EuroBSDCon 2025

In this talk, we will present a project that aims at allowing controlled process credentials transitions without using setuid executables but instead leveraging FreeBSD's MAC framework, and which practical functionalities it brings to administrators and users.

Traditional credentials-changing programs, such as sudo(8), have a non-negligible attack surface as they often include a lot of infrequently used features and mechanisms that can be dangerous from a security standpoint (e.g., loadable modules). As these programs have to run as 'root', compromising them can have catastrophic consequences.

The mac_do(4) kernel module has been introduced to allow unprivileged processes to change credentials, provided the requested changes are explicitly allowed by rules set by an administrator. It has recently undergone major changes. First, thanks to a redesign of rules, it is now possible to specify full sets of user and group IDs that must be present or absent in the final credentials for a transition to be accepted. Second, each jail can be configured with a different set of rules, allowing different transitions to be allowed as needed, or to inherit from the parent jail.

Its companion program, mdo(1), serves to request credentials changes.
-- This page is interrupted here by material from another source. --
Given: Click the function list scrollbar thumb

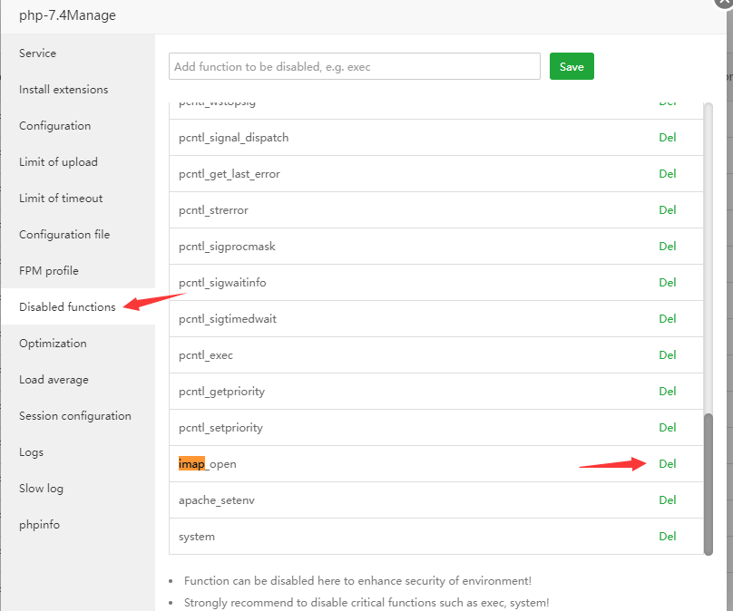Looking at the screenshot, I should pos(709,482).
Initially limited to changing the user, and possibly switching to his groups, it has been under ongoing development to include common credentials-changing program's functionalities (such as those of doas(1) or sudo(8)) thanks to a Google Summer of Code project.

We will describe how mac_do(4)'s credentials rules work, what the role of the mdo(1) companion program is and how it has evolved, and what you can do with them in practice.

We will also touch on some aspects of the implementation, notably why we needed to introduce the new setcred(2) system call, which allows to change all process credentials in a single call, and, time-permitting, those that are related to the use of some FreeBSD's kernel sub-systems (notably, sysctl, jails and OSD).